Thursday, December 28, 2017

Summary: Prime Time Ideology / Gitlin


Gitlin, T. (1982) “Prime Time Ideology” in Newcomb, H. (ed) Television: The Critical View. Oxford: Oxford University Press: 426-454.

- Gitlin's article deals with what do (television) programs mean (with regard to their social, structural context)
- He mentions several intriguing questions such as; Why are radical ideas suppressed in schools?; why do workers oppose socialism?...The answer always given is cultural Hegemony, but Gitlin says that this is not an answer…(he doesn’t go into his answer at this point)
- TV is the most pervasive (spread throughout) and familiar of our cultural sites.
- Commercial culture does not manufacture ideology but rather reproduces, repackages it.
- Everything including our leisure time has become industrialized and homogenized. TV has also. It is part of our life, now for those who can afford it, they can even get a VCR to watch the shows that they have missed.
- Commercials and adverbs which no producer would go without, led us to thinking in terms of a market as supposed to in terms of a public. As consumers rather than citizens.
- The TV show all in the family was innovative in that it brought social issues and conflicts on the show. Also (unlike previous shows where characters were static because its easier to produce and the average watcher wanted it that way) the character of the actors developed with time.
- he discusses different genre and how and why they developed (i.e. the growing black middle class led to black comedy…not black drama because that mey be to much for the majority white audience. Etc). Genre changes with culture.
- With TV sports we see how they don’t even trust us to watch the game. So there is an announcer. But the announcer not only describes the events, he interprets them (i.e. “isn’t it great to be here!”) Its like they took human qualities and put them into the product (i.e. ‘sexy perfume’)
- also in televised sports they feed us with unnecessary stats about the players and all that kind of stuff as to market the whole thing, because it serves to flatter those in the audience who knew that tidbit or fact, and it makes the person who knew that tidbit feel like he really knows something about the world.
- By making the game more amazing the channel hopes that you will stick around to watch the commercials (that cost millions)
- just like we discussed how genre changes and evolves, so does the settings and character types: while in the 50’s there were happy people with happy problems, the 70’s were more complex and saw unhappy people with unhappy problems
- Character types have also evolved because the structural changes in TV with advertisers: while in the 50’s the advertisers used to contract the show and therefore wanted a happy setting, the 60’s saw the producers taking (back) control from the advertisers and they were more intoned to the wants of the audiences.
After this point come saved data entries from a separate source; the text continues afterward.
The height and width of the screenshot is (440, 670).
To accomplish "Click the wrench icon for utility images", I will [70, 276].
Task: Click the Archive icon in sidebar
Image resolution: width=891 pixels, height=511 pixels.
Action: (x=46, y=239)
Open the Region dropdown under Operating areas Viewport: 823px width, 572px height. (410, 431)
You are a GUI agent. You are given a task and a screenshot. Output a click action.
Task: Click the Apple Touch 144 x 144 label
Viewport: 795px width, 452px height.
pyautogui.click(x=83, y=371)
Also the 60’s saw the near universality of TV ownership thus opening it up to a larger range of audiences and thus a larger range of characters
- While there is a larger range of characters, network elites will still not allow a hero that challenges the values of a capitalistic society.
- He discusses that every show has a slant which pushes a certain public issue or position
- the hegemonic system is not ‘cut-and dried’. It constantly needs to be refurbished and reproduced with the ‘indigestible’ parts cast aside.
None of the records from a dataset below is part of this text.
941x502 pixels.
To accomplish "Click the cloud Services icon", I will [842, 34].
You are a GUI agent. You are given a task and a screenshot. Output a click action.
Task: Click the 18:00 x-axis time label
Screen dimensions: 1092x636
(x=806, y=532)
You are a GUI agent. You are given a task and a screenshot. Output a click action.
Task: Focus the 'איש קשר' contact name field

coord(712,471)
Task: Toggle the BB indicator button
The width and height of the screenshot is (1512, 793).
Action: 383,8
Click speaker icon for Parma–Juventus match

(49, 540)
- There is much inner tension and contradictions in capitalist ideology (urges people t work but than says that leisure is where real satisfaction id found, etc) today the ultimate satisfaction is considered consumer satisfaction and that is how corporate domination over the economy is justified.


Gitlin – hegemonyl
→ US contemporary mass media as single cultural system promoting re-production
  1. hegemony + coercion : process by which ruling classes secure consent of dominated.
  2. took working class seriously enough – fear of revolution
-       high toned gossip – ask to be taken into spotlight with and in system they criticize
-       how does TV encourage viewers to see themselves as anti-political accumulating individuals?
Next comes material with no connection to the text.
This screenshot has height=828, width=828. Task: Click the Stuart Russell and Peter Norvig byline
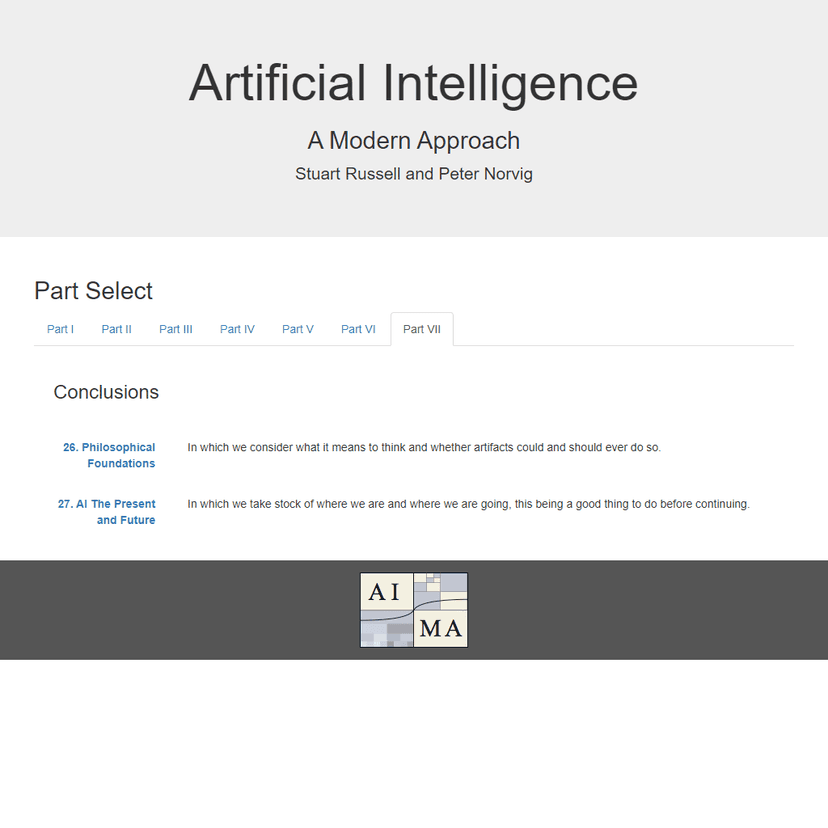413,173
→ commercial culture doesn’t manufacture ideology but rely, reproduces packages and focus ideology that arises from social elite and active groups.
“agenda setting fundtion
→ tv preffers hegemonic ideology, opposition brought in  domesticated.
  1. format and formula
-       changes seem to affirm sovereignty of audience while keeping deep alternatives off agenda
-       central operation of hegemonic capitalist society – assembly line leisure
-       industrialization of time – confined to those who cant afford their way out of standardized social reality
-        consequence : a. behave as market not public. B. colonize consciousness c. consenting to commercial dominance of public sphere
→ hegemonic ideology change in-order to remain hegemonic – populist?
→ majour social conflicts are transported into cultural system  where hegemonic process (form and content) into compatibility wit dominant system.